When we started out, people often asked me how I would teach GCSE science. When my oldest child was three, I can quite honestly say that I had no idea how I would teach GCSE science! However, at this particular juncture, I did not really need to know these details to move forward. In those first few months and years we needed to be convicted of the need to home educate, we needed a course to be set (and the Lord providentially placed ‘The Well-Trained Mind’ in my hand through a lady I met). We needed to learn good routines and systems. We needed to be able to manage on one income and we needed to learn how to train our children in obedience. In his providential care, the Lord supplied and taught.


I have no doubt that as our children grow, he will show us which path to take when it comes to exams and further training. He will show us through the ordinary means of our child’s interests, our own resources and perhaps providentially by opening particular doors. We can lean on the faithfulness of God who has always been faithful to us.

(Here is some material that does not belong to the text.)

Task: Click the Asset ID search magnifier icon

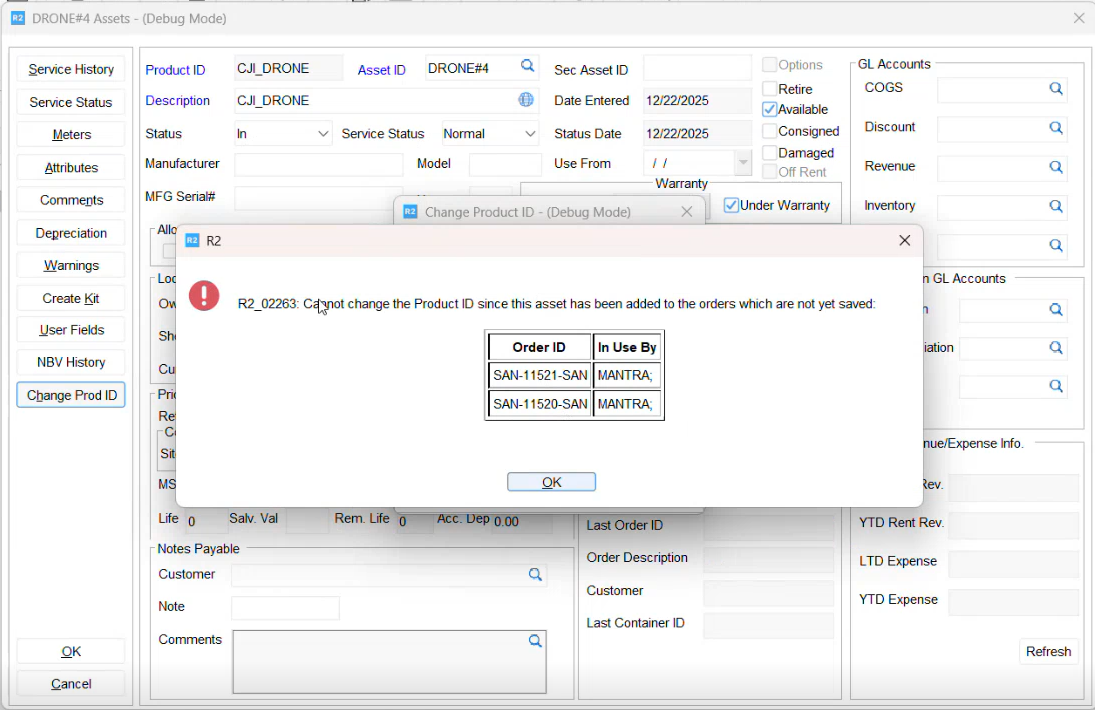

2. God Seeks Godly Offspring

‘Did he not make them [husband and wife] one, with a portion of the Spirit in their union? And what was the one God seeking? Godly offspring…’ (Malachi 2:15)


I wonder how many families have been guilt-tripped into placing their children in government schools because of a bad exegesis of the ‘salt and light argument’. It takes a particular courage to insist that our five-year old child is not our church’s tool to evangelise their local primary school, but instead is desperately in need of the grace of God.


How does God save children? The answer is very often through the ordinary means of Christian family. God teaches through the prophet Malachi that the purpose of marriage is godly offspring. If we use the means that God has designated, (a godly education, prayer, the gospel and attendance at a local church) then we have a reason to hope that our children will one day confess Christ. If we do not use the means, we do have that same reason to hope. Of course, God is sovereign and will save his people from their sins regardless of our obedience or disobedience but still he has spoken for a reason and we must one day give an account for our actions.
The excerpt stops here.